This data project focuses on exploratory data analysis and various visualization techniques of stock prices. The focus is on bank stocks and to see how they progressed throughout the financial crisis all the way to early 2016.
**NOTE: This project is just meant to practice your visualization and pandas skills, it is not meant to be a robust financial analysis or be taken as financial advice. **
Using pandas to directly read data from Yahoo finance using pandas!
Required Packages: pandas-datareader.
Pandas datareader allow to read stock information directly from the internet.
from pandas_datareader import data, wb
import pandas as pd
import numpy as np
import matplotlib.pyplot as plt
import datetime
%matplotlib inline
The data from the following financial institution is explored.
To target the financial crisis, the data retrieved is from Jan 1st 2006 to Jan 1st 2016 for each of these banks.
# Example for Bank of America
BAC = data.DataReader("BAC", 'source', start=start_date, end=end_date)
start = datetime.datetime(2006, 1, 1)
end = datetime.datetime(2016, 1, 1)
# Bank of America
BAC = data.DataReader("GE", 'yahoo', start, end)
# CitiGroup
C = data.DataReader("C", 'yahoo', start, end)
# Goldman Sachs
GS = data.DataReader("GS", 'yahoo', start, end)
# JPMorgan Chase
JPM = data.DataReader("JPM", 'yahoo', start, end)
# Morgan Stanley
MS = data.DataReader("MS", 'yahoo', start, end)
# Wells Fargo
WFC = data.DataReader("WFC", 'yahoo', start, end)

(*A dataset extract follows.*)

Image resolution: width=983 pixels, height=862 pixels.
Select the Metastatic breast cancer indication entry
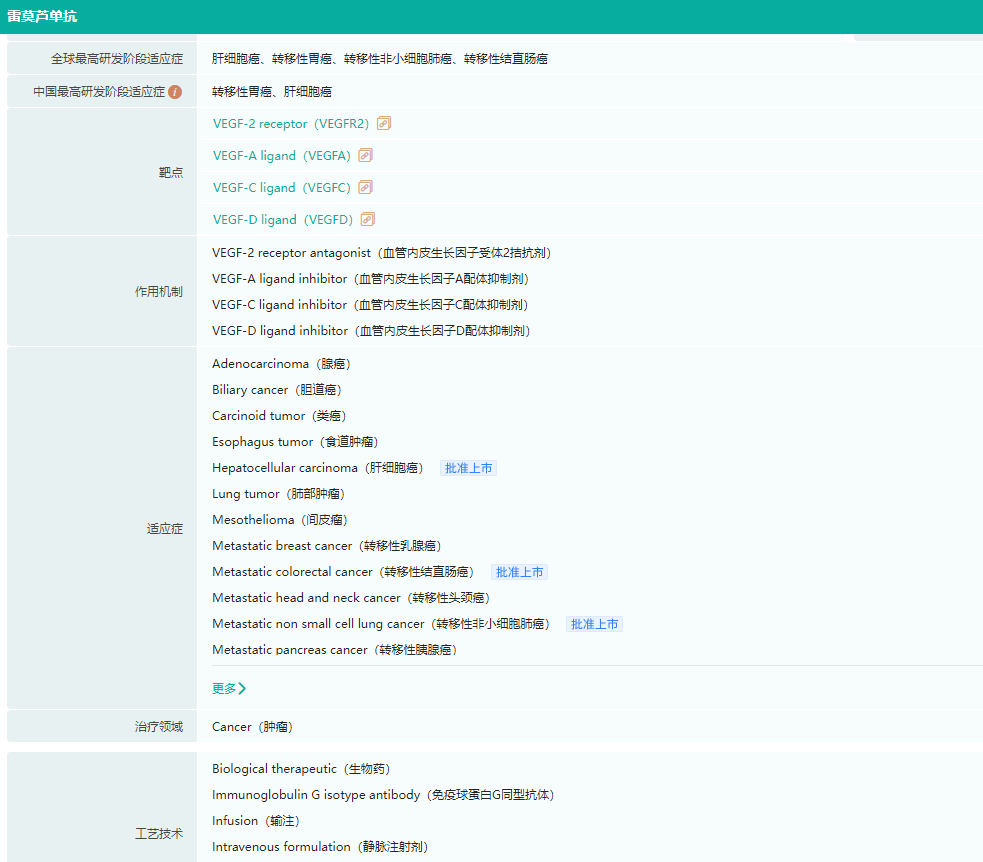[x=326, y=546]
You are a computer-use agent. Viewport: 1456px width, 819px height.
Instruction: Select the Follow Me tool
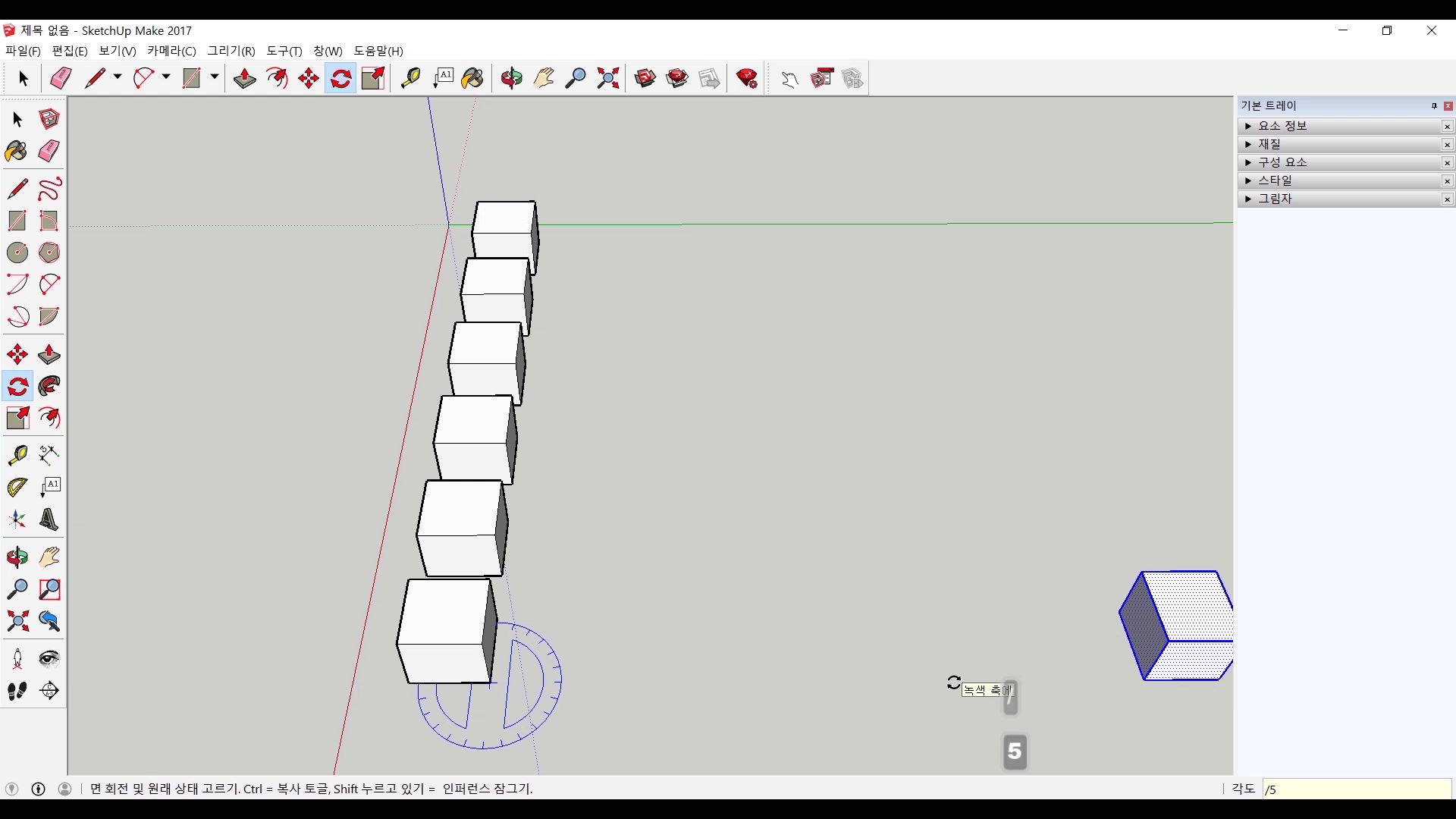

# Data can also be retrieved for a list object
df = data.DataReader(['BAC', 'C', 'GS', 'JPM', 'MS', 'WFC'],'yahoo', start, end)

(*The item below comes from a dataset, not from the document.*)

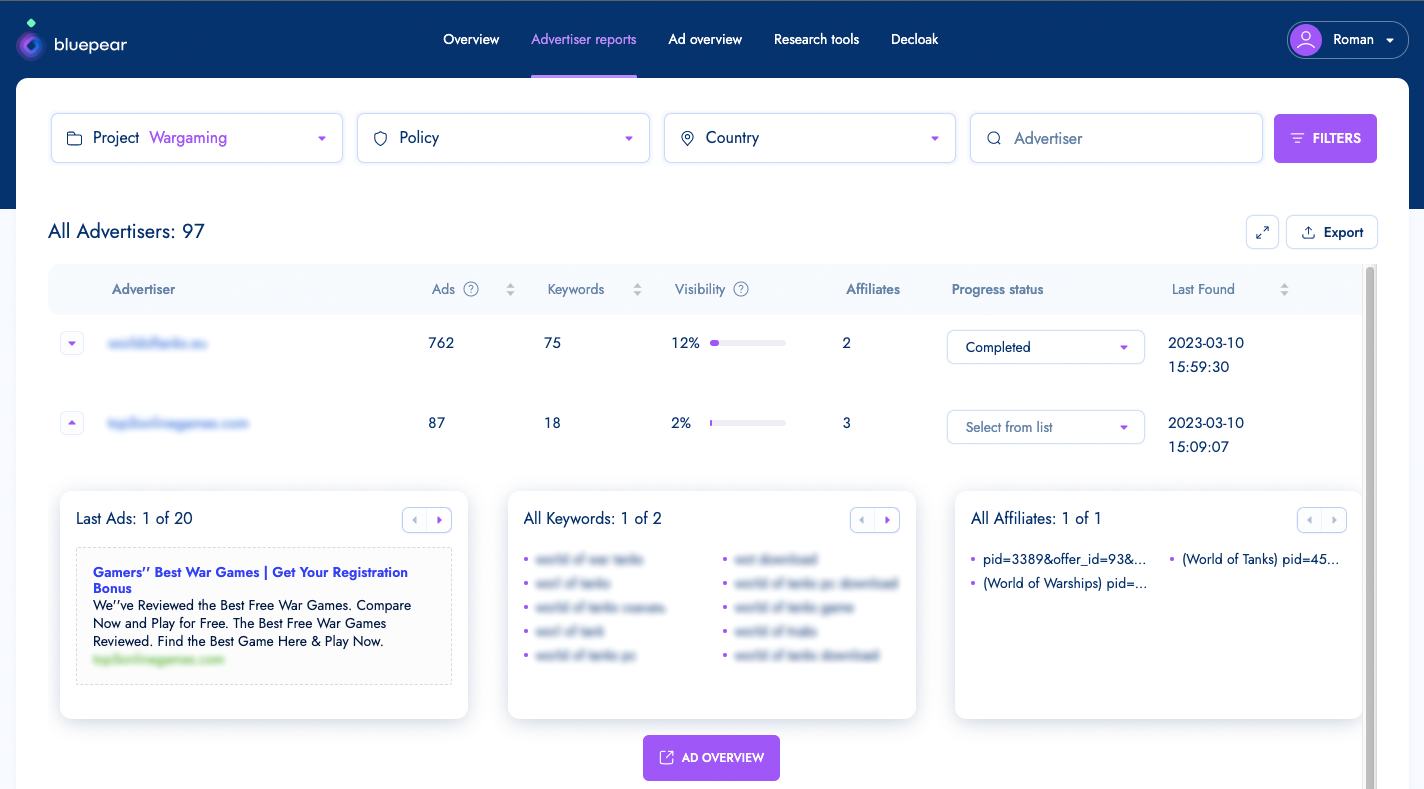
Task: Collapse the second advertiser row
Action: coord(71,423)
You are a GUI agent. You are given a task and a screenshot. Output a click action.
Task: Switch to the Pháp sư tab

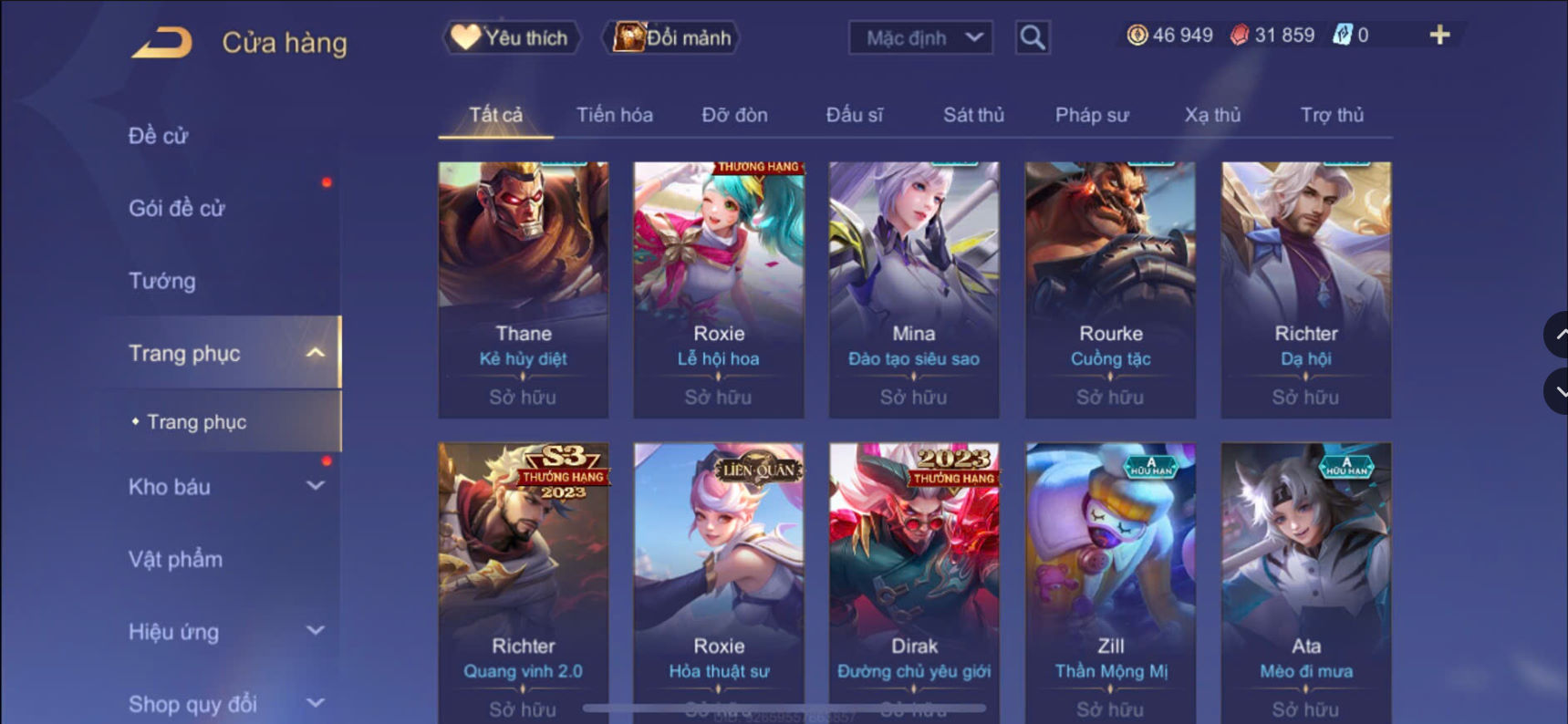pos(1092,115)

Creating a list of the ticker symbols (as strings) in alphabetical order for easy reference down the line.
tickers = ['BAC', 'C', 'GS', 'JPM', 'MS', 'WFC']
The concat method from pandas, pd.concat
is used to concatenate the bank dataframes together into a single data frame called bank_stocks here. Set the keys argument equal to the tickers list. The dataframes are concatenated as columns by setting argument axis=1
.
bank_stocks = pd.concat([BAC, C, GS, JPM, MS, WFC],axis=1,keys=tickers)

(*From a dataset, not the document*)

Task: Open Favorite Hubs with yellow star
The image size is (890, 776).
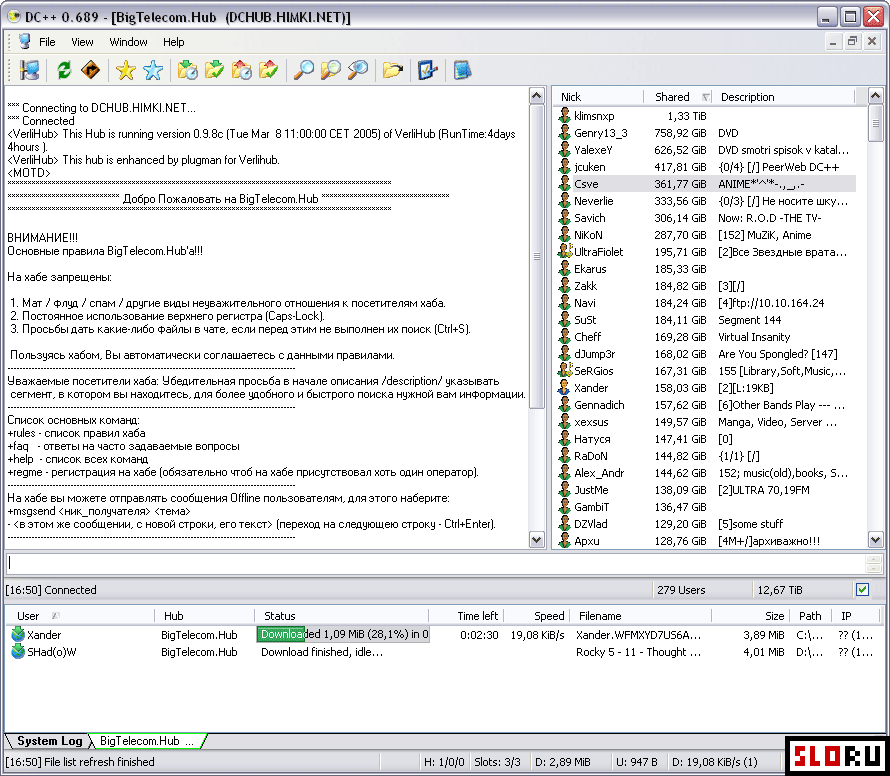Action: [x=125, y=70]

Setting the column name levels. This will make it easier to differentiate the data of different banks.
bank_stocks.columns.names = ['Bank Ticker','Stock Info']
Check the head of the bank_stocks dataframe to see how the data looks and if concatenation is done as desired.
bank_stocks.head()
Before continuing to explore that data, it is necessary to get familiar with the following pandas functionality
Multilevel Indexing: Refer to the documentation on Multi-Level Indexing here
Slicing (Getting cross sections of the dataframe): Using .xs.
What is the max Close price for each bank’s stock throughout the time period?
bank_stocks.xs(key='Close',axis=1,level='Stock Info').max()
Bank Ticker
BAC 324.000000
C 564.099976
GS 247.919998
JPM 70.080002
MS 89.300003
WFC 58.520000
dtype: float64
What are the returns of each bank’s stock?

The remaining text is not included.